NR3C1 Modulates Wnt Signalling to Influence the Invasiveness and Immune Features of Nonfunctioning Invasive Pituitary Adenomas.

Pituitary adenomas (PAs) are common intracranial tumours, and invasiveness in nonfunctioning invasive pituitary adenomas (NIPAs) predicts poor prognosis. The molecular mechanisms driving this phenotype remain unclear. This study explored the role of nuclear receptor subfamily 3 group C member 1 (NR3C1) in NIPA invasiveness and its regulation of Wnt signalling. mRNA expression profiles of 32 PA samples were generated by RNA-seq, and proteomic data from 19 samples were obtained by mass spectrometry.
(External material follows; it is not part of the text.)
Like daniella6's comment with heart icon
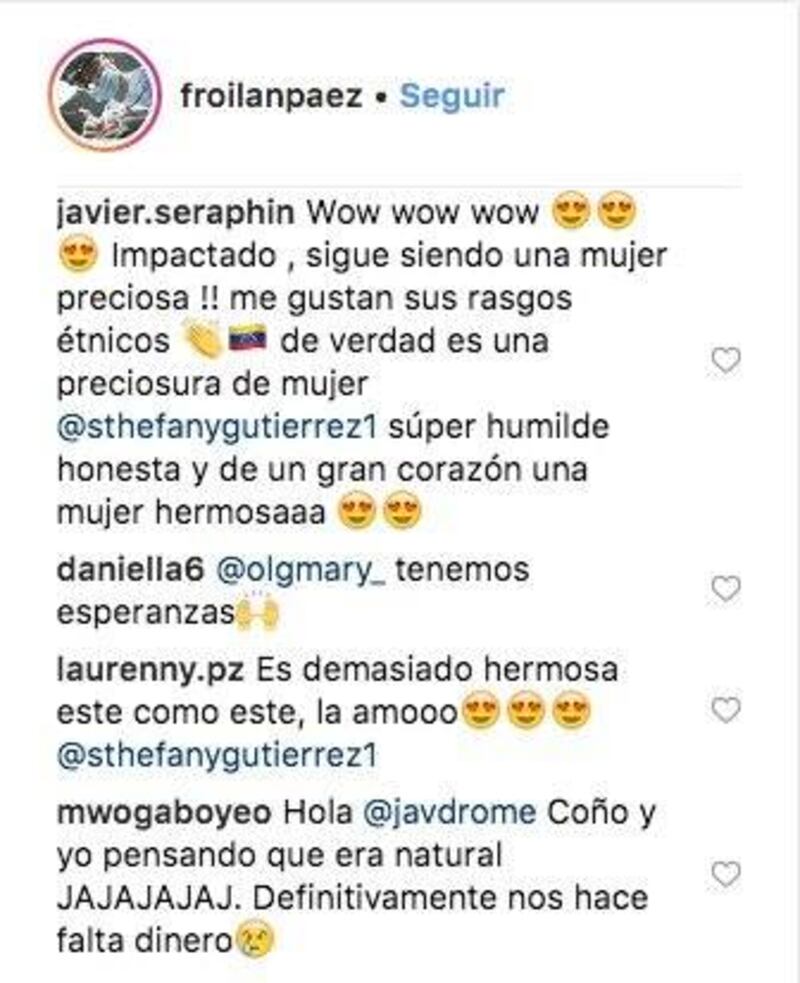This screenshot has height=983, width=800. point(726,589)
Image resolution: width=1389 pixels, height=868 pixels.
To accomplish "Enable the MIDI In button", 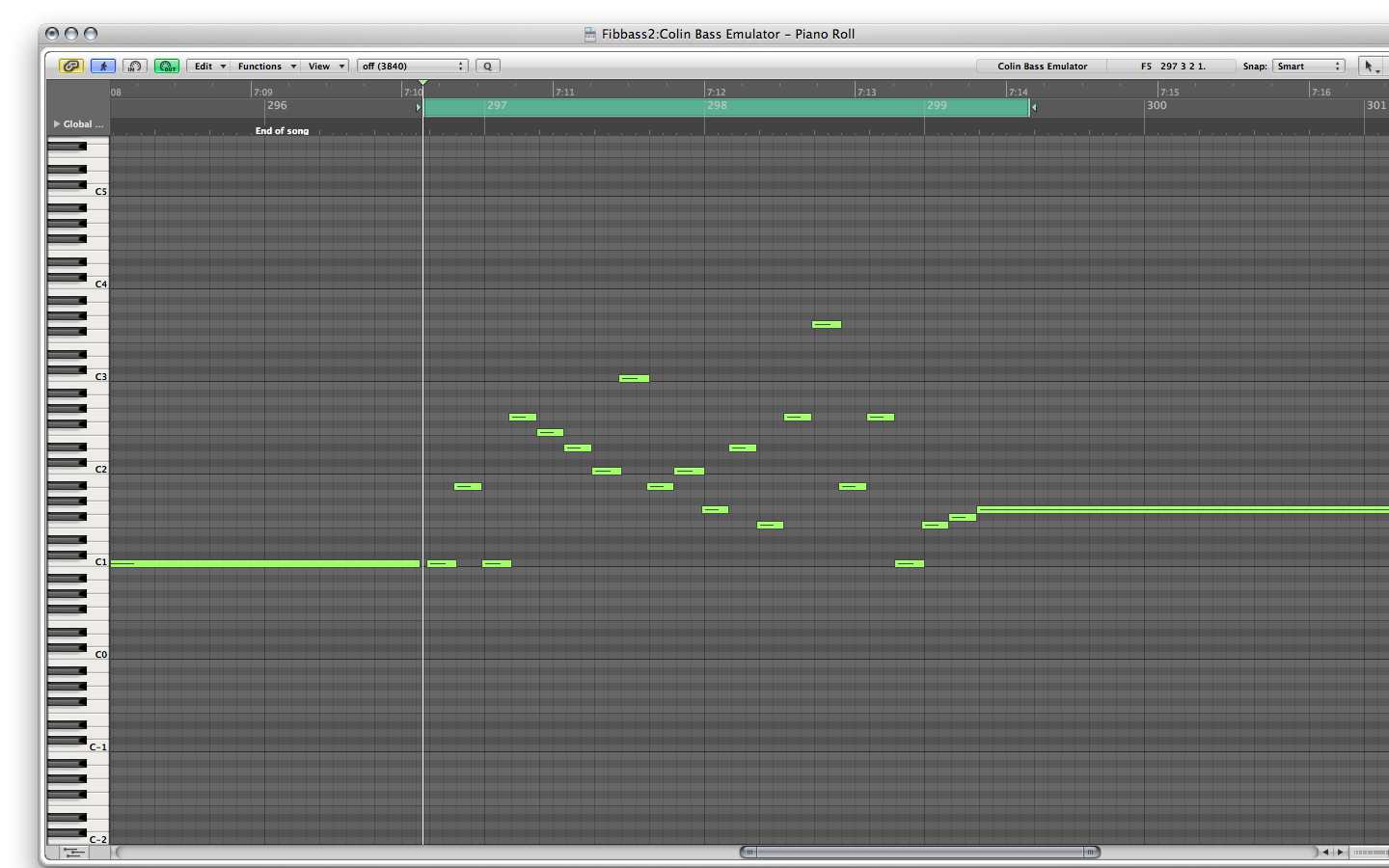I will (x=135, y=67).
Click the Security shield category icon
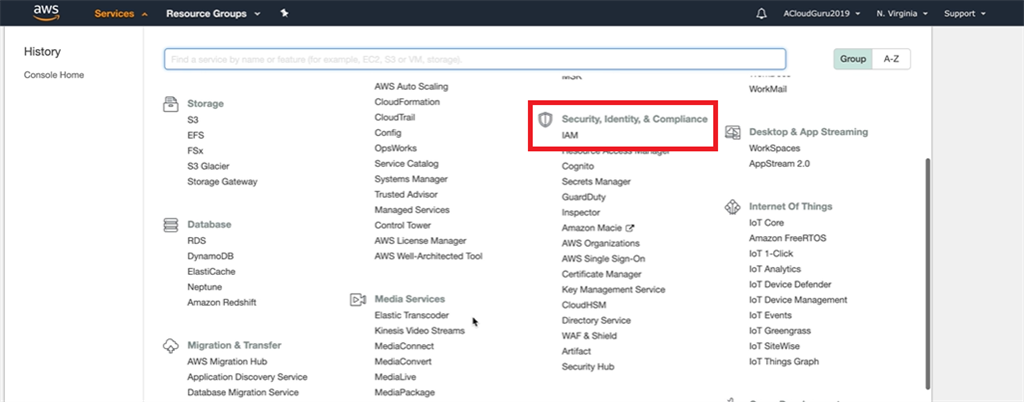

Immune-related differentially expressed genes (DEGs) were retrieved from GeneCards. Weighted gene coexpression network analysis identified modules and hub genes linked to invasiveness, while machine learning methods (support vector machine, LASSO, random forest) prioritised key genes. Gene set enrichment analysis (GSEA) assessed pathways associated with candidate gene expression. NR3C1 expression and function were validated by immunohistochemistry, Western blotting and invasion assays. Integration of transcriptomic, proteomic and immune-related datasets yielded 11 overlapping genes, with NR3C1 emerging as the top candidate. NR3C1 was significantly upregulated in NIPAs and demonstrated good discriminatory power by ROC analysis. GSEA associated high NR3C1 expression with Wnt pathway activation. Functional experiments confirmed that NR3C1 overexpression enhances the invasive capacity of PA cells. NR3C1 promotes the invasive phenotype of NIPAs by activating Wnt signalling. These findings suggest NR3C1 as a potential biomarker and therapeutic target for invasive pituitary adenomas.